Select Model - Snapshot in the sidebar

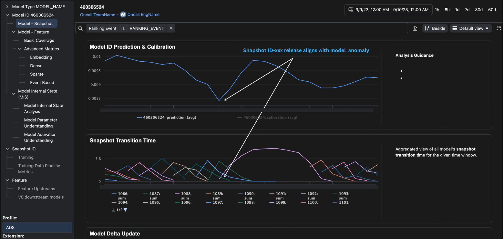coord(36,23)
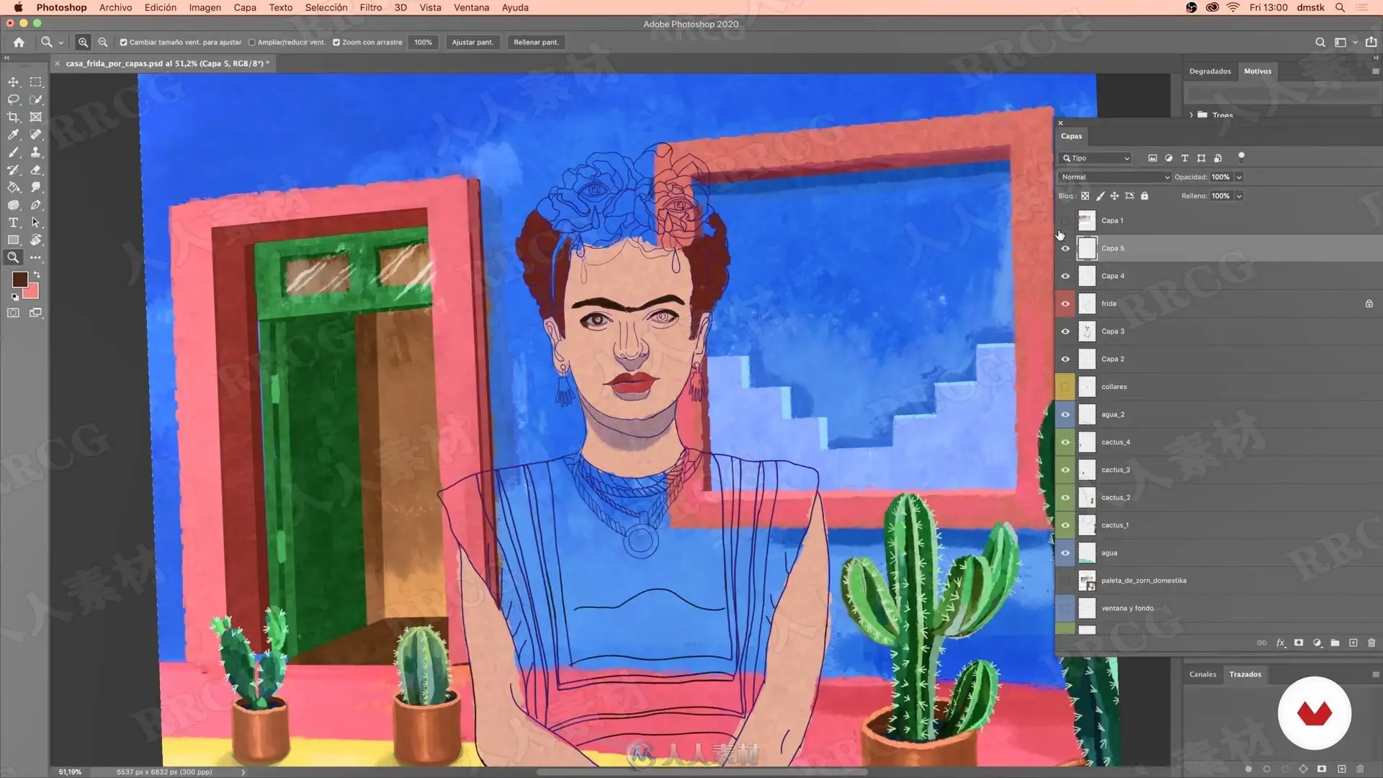This screenshot has width=1383, height=778.
Task: Click the Rellenar pant. button
Action: click(536, 43)
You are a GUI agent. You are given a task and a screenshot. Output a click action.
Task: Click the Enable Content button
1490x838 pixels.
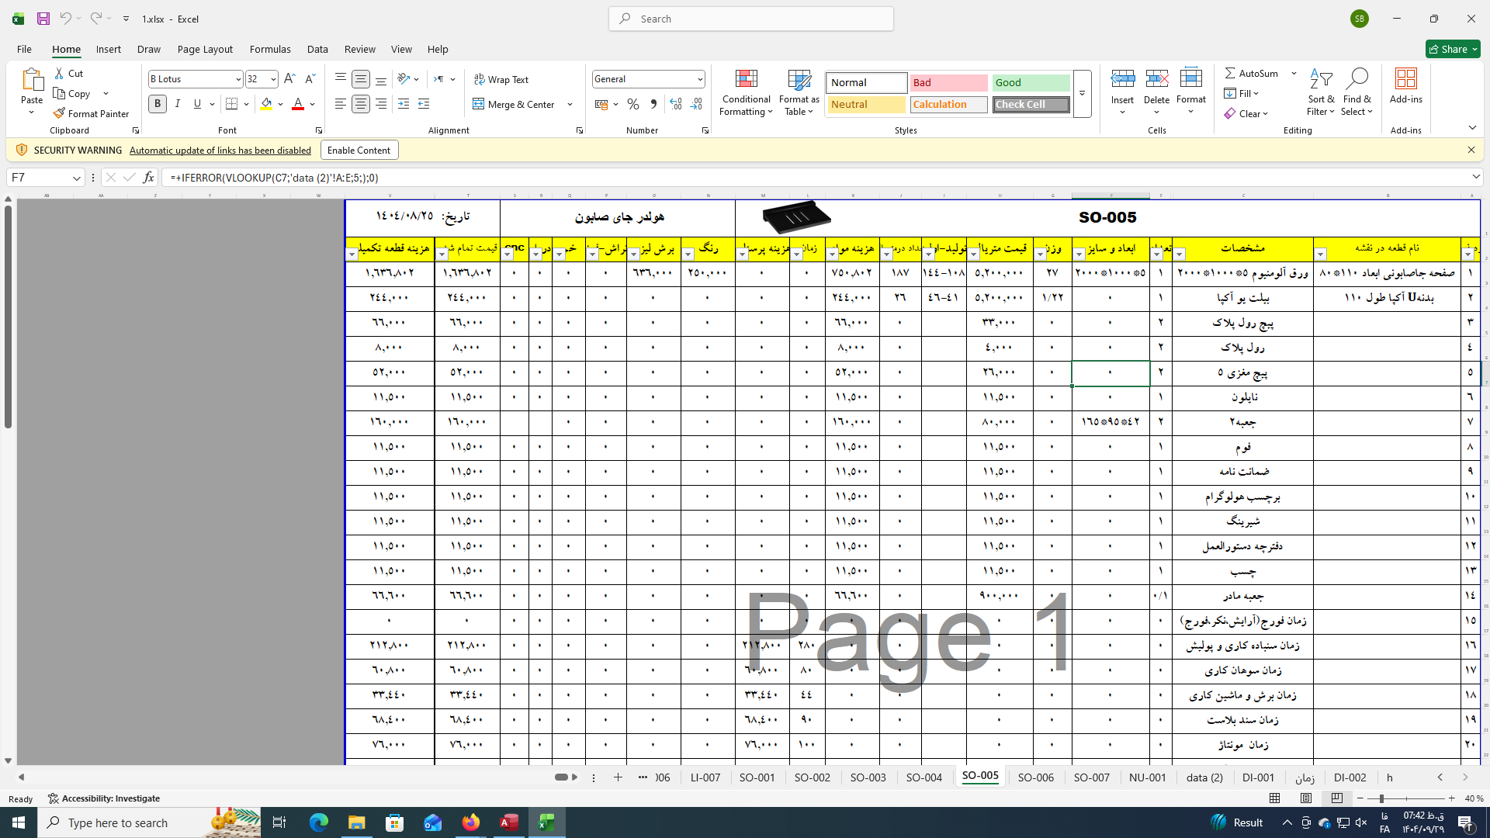(359, 150)
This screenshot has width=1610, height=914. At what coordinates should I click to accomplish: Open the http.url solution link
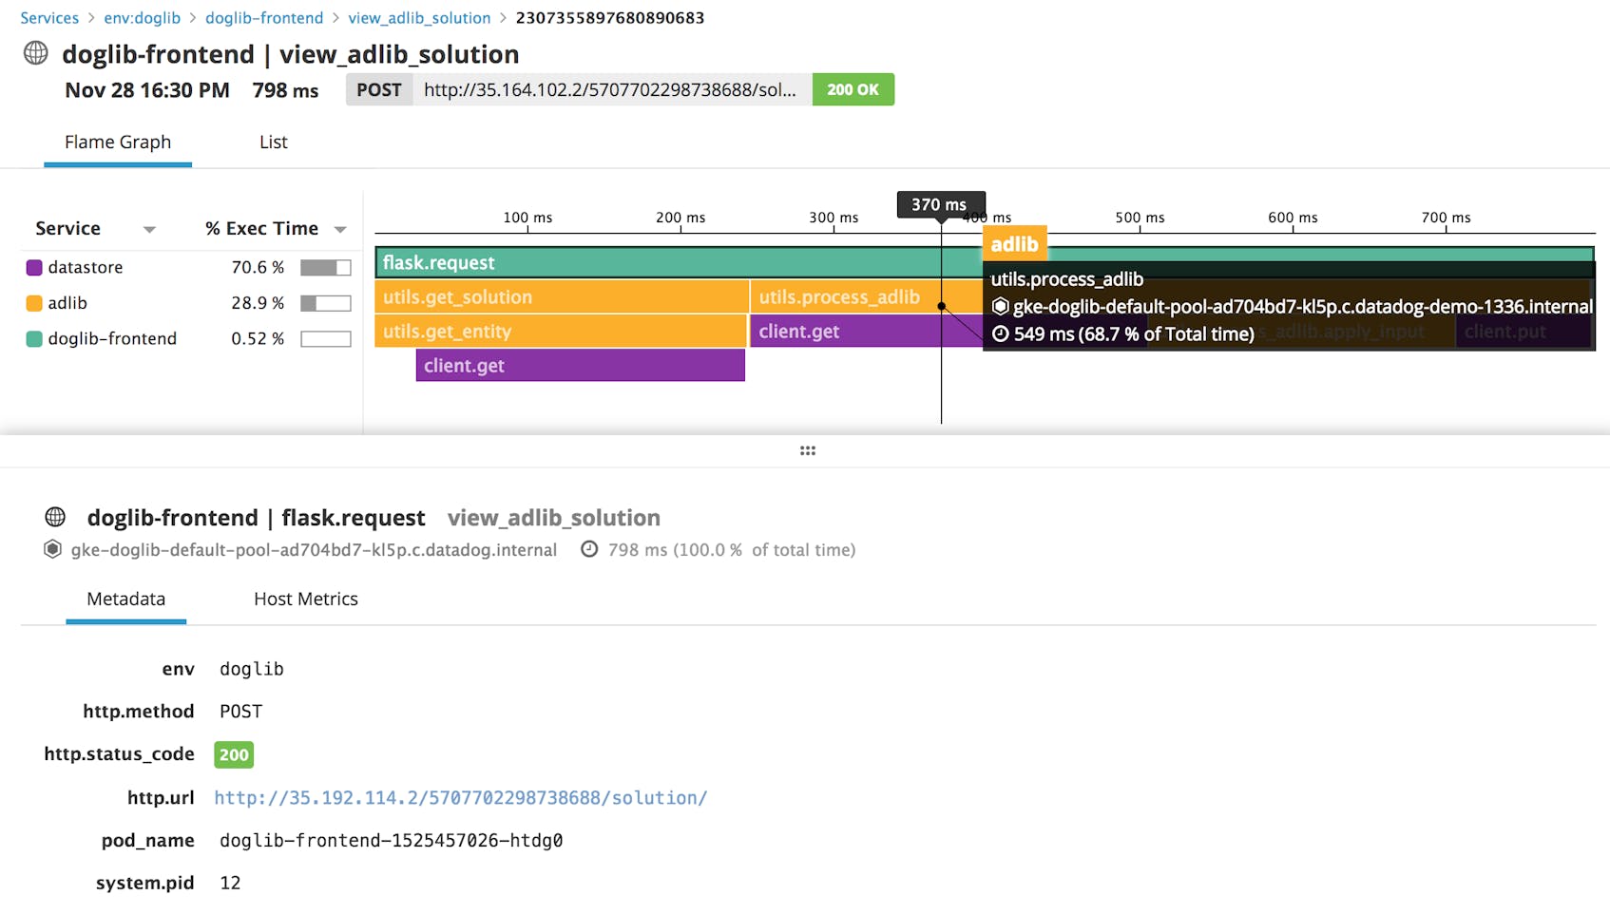point(461,797)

_Assignment_. Skip the pictures and retype exactly the lines from the one that contains "Task: Click the Enable Content button" to the last line of the records.

_Result_.
Task: Click the Enable Content button
1490x838 pixels.
(359, 150)
This screenshot has width=1610, height=914. At what coordinates should I click to accomplish: Open the http.url solution link
point(461,797)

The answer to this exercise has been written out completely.